▶ [Exercise aim]: For this exercise, copy out each line of the material below that includes "computer".

▶ [Data excerpts]:
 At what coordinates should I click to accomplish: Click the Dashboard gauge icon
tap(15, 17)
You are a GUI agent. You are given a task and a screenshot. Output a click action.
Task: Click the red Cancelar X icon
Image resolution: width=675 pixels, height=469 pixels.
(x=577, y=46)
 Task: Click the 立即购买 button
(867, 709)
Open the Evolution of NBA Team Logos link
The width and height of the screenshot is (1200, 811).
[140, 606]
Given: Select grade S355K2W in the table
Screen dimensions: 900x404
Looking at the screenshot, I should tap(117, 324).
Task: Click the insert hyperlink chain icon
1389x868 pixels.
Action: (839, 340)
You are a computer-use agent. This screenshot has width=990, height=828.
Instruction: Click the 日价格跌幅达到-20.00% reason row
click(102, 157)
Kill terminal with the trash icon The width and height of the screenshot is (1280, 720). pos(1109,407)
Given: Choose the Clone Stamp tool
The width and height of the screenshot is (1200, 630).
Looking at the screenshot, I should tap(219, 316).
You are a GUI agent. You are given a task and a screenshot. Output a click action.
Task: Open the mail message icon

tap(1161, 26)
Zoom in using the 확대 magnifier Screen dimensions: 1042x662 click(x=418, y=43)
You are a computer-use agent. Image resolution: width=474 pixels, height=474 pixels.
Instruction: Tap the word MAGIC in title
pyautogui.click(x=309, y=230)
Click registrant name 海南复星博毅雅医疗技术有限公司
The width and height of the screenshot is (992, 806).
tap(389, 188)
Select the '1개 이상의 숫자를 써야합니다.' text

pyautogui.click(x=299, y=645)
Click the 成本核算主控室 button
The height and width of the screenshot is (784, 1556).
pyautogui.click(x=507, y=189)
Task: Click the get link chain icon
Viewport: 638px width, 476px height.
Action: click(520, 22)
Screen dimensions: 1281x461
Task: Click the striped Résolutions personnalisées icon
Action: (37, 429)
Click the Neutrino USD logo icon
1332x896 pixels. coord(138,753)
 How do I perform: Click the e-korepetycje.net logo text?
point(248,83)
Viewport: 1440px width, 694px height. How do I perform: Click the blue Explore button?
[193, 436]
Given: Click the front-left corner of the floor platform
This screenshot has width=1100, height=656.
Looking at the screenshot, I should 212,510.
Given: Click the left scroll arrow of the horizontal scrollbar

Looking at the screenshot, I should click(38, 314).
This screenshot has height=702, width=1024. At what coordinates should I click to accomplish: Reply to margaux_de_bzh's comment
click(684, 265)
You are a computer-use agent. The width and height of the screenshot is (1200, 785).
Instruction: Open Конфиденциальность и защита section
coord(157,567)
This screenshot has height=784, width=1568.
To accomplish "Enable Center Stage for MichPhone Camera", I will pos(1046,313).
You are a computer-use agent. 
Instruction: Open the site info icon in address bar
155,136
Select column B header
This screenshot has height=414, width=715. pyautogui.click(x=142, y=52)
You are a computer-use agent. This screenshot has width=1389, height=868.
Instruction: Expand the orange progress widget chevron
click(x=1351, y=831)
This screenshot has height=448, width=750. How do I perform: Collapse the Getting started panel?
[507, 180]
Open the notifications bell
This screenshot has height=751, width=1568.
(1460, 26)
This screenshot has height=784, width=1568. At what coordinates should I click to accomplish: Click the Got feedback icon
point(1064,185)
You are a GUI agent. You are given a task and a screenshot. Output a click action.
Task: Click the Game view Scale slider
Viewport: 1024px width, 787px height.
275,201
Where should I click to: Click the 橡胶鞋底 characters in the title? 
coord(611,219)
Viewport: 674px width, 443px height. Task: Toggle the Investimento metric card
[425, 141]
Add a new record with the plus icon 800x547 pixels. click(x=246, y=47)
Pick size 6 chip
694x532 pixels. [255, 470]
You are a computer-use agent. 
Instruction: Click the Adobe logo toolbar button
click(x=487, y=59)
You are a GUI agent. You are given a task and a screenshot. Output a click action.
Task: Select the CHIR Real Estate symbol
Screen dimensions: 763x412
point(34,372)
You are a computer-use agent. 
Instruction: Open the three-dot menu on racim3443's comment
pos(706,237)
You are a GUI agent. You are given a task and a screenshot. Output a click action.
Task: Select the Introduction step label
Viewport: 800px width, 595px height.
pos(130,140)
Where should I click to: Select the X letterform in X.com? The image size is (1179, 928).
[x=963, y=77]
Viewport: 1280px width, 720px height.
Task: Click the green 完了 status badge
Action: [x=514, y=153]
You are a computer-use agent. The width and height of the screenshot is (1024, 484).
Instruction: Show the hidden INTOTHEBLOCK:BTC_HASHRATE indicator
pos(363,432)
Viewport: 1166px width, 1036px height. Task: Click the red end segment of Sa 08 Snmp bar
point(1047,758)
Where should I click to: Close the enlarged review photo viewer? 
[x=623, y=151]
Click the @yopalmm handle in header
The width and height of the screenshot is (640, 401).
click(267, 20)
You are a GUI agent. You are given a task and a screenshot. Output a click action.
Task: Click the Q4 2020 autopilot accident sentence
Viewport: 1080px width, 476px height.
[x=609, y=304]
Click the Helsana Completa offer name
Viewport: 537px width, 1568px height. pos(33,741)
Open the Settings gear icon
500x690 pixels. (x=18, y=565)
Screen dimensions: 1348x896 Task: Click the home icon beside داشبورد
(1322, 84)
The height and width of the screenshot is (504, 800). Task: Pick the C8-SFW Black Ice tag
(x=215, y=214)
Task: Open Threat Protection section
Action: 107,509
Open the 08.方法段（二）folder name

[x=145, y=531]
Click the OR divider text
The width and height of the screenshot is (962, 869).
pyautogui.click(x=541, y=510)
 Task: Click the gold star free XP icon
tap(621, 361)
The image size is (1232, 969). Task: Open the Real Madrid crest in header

▶ [Expected answer]:
You are a computer-use agent. This screenshot has width=990, height=828.
You are a computer-use agent. Image resolution: width=474 pixels, height=474 pixels.
You are a computer-use agent. The width and height of the screenshot is (1200, 785).
You are a computer-use agent. 
You are a computer-use agent. This screenshot has width=1389, height=868.
You are a computer-use agent. 
You are a computer-use agent. 
You are a computer-use agent. The width and height of the screenshot is (1024, 484).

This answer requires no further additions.